■ **Records supplied**:
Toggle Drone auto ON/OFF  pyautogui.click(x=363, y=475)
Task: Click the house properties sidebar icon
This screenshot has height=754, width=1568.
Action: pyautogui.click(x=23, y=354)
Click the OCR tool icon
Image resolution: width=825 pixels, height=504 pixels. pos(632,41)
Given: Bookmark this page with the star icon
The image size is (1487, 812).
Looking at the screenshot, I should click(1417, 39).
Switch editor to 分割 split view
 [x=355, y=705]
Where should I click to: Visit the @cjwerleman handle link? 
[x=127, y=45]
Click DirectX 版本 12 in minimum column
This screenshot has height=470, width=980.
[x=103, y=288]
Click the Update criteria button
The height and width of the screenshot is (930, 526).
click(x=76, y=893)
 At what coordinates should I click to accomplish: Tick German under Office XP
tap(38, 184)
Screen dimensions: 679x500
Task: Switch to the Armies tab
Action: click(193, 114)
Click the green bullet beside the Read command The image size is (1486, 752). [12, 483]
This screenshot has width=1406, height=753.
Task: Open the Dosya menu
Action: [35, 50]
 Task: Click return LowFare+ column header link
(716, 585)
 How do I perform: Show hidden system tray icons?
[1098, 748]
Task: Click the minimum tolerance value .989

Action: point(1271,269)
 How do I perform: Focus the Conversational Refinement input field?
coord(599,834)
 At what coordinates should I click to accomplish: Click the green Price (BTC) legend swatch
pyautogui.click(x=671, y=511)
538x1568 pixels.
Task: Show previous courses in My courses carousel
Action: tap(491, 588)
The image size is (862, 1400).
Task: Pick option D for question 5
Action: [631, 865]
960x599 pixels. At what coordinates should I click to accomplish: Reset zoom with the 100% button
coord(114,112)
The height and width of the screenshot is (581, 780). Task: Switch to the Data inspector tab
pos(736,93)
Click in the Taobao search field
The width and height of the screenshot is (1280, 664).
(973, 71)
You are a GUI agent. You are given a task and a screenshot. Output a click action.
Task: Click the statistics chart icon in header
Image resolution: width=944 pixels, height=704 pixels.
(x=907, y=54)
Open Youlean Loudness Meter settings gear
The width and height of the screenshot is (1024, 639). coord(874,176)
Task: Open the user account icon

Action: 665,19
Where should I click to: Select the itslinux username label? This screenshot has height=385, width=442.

■ **What the task asks**:
Every line from above should appear again in the answer, exactly as written.

■ **Final answer**:
Toggle Drone auto ON/OFF  pyautogui.click(x=363, y=475)
Task: Click the house properties sidebar icon
This screenshot has height=754, width=1568.
Action: pyautogui.click(x=23, y=354)
Click the OCR tool icon
Image resolution: width=825 pixels, height=504 pixels. pos(632,41)
Given: Bookmark this page with the star icon
The image size is (1487, 812).
Looking at the screenshot, I should click(1417, 39).
Switch editor to 分割 split view
 [x=355, y=705]
Where should I click to: Visit the @cjwerleman handle link? 
[x=127, y=45]
Click DirectX 版本 12 in minimum column
This screenshot has height=470, width=980.
[x=103, y=288]
Click the Update criteria button
The height and width of the screenshot is (930, 526).
click(x=76, y=893)
 At what coordinates should I click to accomplish: Tick German under Office XP
tap(38, 184)
Screen dimensions: 679x500
Task: Switch to the Armies tab
Action: click(193, 114)
Click the green bullet beside the Read command The image size is (1486, 752). [12, 483]
This screenshot has width=1406, height=753.
Task: Open the Dosya menu
Action: [35, 50]
 Task: Click return LowFare+ column header link
(716, 585)
 How do I perform: Show hidden system tray icons?
[1098, 748]
Task: Click the minimum tolerance value .989

Action: point(1271,269)
 How do I perform: Focus the Conversational Refinement input field?
coord(599,834)
 At what coordinates should I click to accomplish: Click the green Price (BTC) legend swatch
pyautogui.click(x=671, y=511)
538x1568 pixels.
Task: Show previous courses in My courses carousel
Action: tap(491, 588)
The image size is (862, 1400).
Task: Pick option D for question 5
Action: [631, 865]
960x599 pixels. At what coordinates should I click to accomplish: Reset zoom with the 100% button
coord(114,112)
The height and width of the screenshot is (581, 780). Task: Switch to the Data inspector tab
pos(736,93)
Click in the Taobao search field
The width and height of the screenshot is (1280, 664).
(973, 71)
You are a GUI agent. You are given a task and a screenshot. Output a click action.
Task: Click the statistics chart icon in header
Image resolution: width=944 pixels, height=704 pixels.
(x=907, y=54)
Open Youlean Loudness Meter settings gear
The width and height of the screenshot is (1024, 639). coord(874,176)
Task: Open the user account icon

Action: 665,19
Where should I click to: Select the itslinux username label? This screenshot has height=385, width=442.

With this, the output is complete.